Fight to slow traffic woes
Sandy Springs: Neighbors lobby City Council to block office project that would have brought more cars to area.


The Atlanta Journal-Constitution
Published on: 07/05/08

When Thaea Lloyd moved to Sandy Springs, the Perimeter Mall area still had cows, Ga. 400 didn't exist, and traffic was predictable.

The commute went in two directions —- into downtown Atlanta in the morning, back home at dusk.

Thirty years later, Lloyd still lives in the same comfortable brick home. But the neighborhood has changed.

Perimeter is now job central, drawing more than 130,000 commuters a day. The iconic King and Queen office towers overlook the 1950s-era neighborhood.

And cut-through traffic has become so persistent that Lloyd has to finish her errands and be back in the driveway by 3 p.m. "Now we have a relatively new phenomenon of people going out to lunch," she said. "So there's now a lunch commute, too."

Multiply her frustration by 400 other households, and it becomes clear why the Glenridge-Hammond neighborhood fought so hard this year to block a large office project that would have added several thousand more cars to the roads.

It's an argument that reached government ears. In a rare move, the Sandy Springs City Council last month scuttled a plan to remake the 1960s-era Lakeside office park, on the northwest corner of the Perimeter.

Council members cited, among other things, the volumes of e-mails they received from angry neighbors.

The neighborhoods in Sandy Springs are pushing back, as are many in Atlanta who feel threatened by development.

"It's acute in Sandy Springs," said Councilman Rusty Paul. "The neighborhoods feel like they're under assault. These neighborhoods no longer live in suburban Atlanta. They live in downtown communities. The [Perimeter] area has more high-rise office space than Birmingham, a major city in the South. You've literally got neighborhoods now that are on the front lines of a downtown."
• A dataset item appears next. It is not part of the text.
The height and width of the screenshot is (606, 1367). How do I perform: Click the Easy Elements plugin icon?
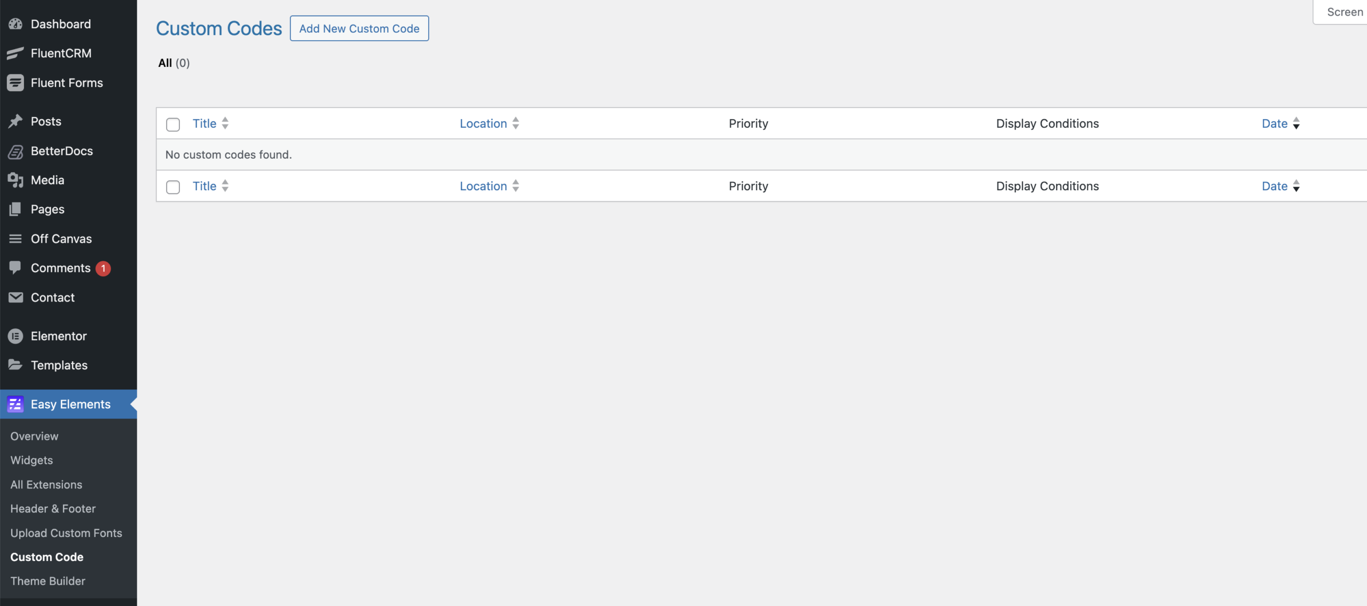click(15, 404)
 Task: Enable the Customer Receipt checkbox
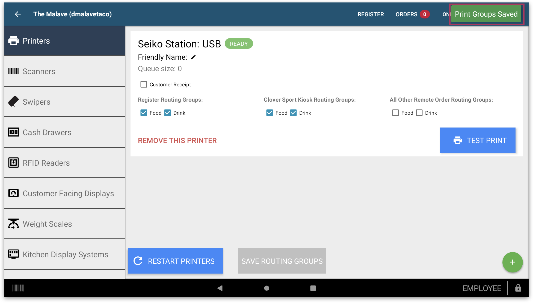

At Lakeside, the project developer, Greenstone Properties, wanted to tear down two of the five existing office buildings, replacing them with a pair of 16-story towers. The plan also included 300 apartments, 50,000 square feet of retail and an eight-story hotel.

With help from financial partner Met Life, the company had purchased the 27-acre site in May 2007 for $62 million, said Greenstone President De Little. Greenstone anticipated traffic would be the challenge and had proposed several road improvements to ease the expected increase of 10,000 cars daily on Glenridge Drive.

The road, its only access point, already has 21,000 cars a day.

The plan won a recommendation from city staff.

Council members, who voted 3-2 to reject the project, weren't swayed. Councilman Tibby DeJulio, who represents part of the Glenridge-Hammond neighborhood, called the proposed increase in traffic "unconscionable."

Reached Wednesday, Little said Greenstone is taking stock of the decision. "We're evaluating our options," he said.

In Sandy Springs, developers whose rezonings are rejected have to wait at least six months before presenting an alternative plan. The city cannot vote on it for another year.

For that reason, DeJulio said, the city tries to work with developers in crafting proposals that will satisfy city and neighborhood concerns.

"The job of the council is to do what's in the best interest of the city," he said. "In this case, it was such an extreme case of so much traffic at one intersection."

Neighbors who fought the project took heart in the council's decision. For months, the Sandy Springs Council of Neighborhoods, a coalition of condo and single-family homeowners, had lobbied council members about the traffic impact.

Doug Falciglia, a 20-year resident of the Glenridge-Hammond neighborhood, said the proposal was just too much for the location. Over the years, he's become frustrated at intrusions into what was once a residential enclave by cut-through traffic and by new housing that often strips the landscape of mature trees and overpowers the original homes.

Falciglia can see the King and Queen buildings at nearby Concourse from his yard. He said neighbors want to retain what they have.

Last year, Lloyd and her husband looked into moving elsewhere in Sandy Springs but eventually decided to stay put, in a home they love.